Na 6ª feira (28.ago.2026), só 1 dia depois de Luiz Inácio Lula da Silva (PT) sentar-se diante de Renata Vasconcellos e César Tralli e se apresentar como o único candidato ao Planalto defensor dos pobres contra a tesoura dos adversários, o Diário Oficial da União publicou a sanção do presidente, sem vetos, da lei complementar 235. Leia a íntegra no DOU (PDF - 733 KB). A data que consta da lei é a do dia anterior, a própria 5ª feira (27.ago.2026) em que o petista deu entrevista aos apresentadores do “Jornal Nacional”, da TV Globo.

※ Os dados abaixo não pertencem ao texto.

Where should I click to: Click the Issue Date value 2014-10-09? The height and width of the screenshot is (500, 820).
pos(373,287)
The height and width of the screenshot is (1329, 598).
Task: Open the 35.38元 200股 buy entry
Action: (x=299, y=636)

Essa lei complementar 235 foi aprovada na Câmara e no Senado em um único dia: 12 de agosto de 2026. O texto como foi formatado e sancionado por Lula retira pelo menos R$ 7,7 bilhões do Orçamento da União das áreas da saúde e da educação, sendo R$ 4,7 bilhões do piso constitucional da saúde, conforme cálculo em relatório do órgão técnico do Senado, a IFI (Instituição Fiscal Independente), mais até R$ 3 bilhões de uma verba que a legislação mandava ser adicional para as duas áreas e que foi antecipada de 2027 para tapar o buraco deste ano. Na conta de economistas divulgada em texto publicado pelo jornal O Estado de S. Paulo, a perda das duas áreas chega a R$ 16,6 bilhões já no ano que vem, 2027.
Esse dinheiro cortado serve para fechar as contas de 2026, ano em que a dívida federal bateu o recorde de R$ 9,27 trilhões no meio da campanha eleitoral, e para abrir espaço no Orçamento de 2027.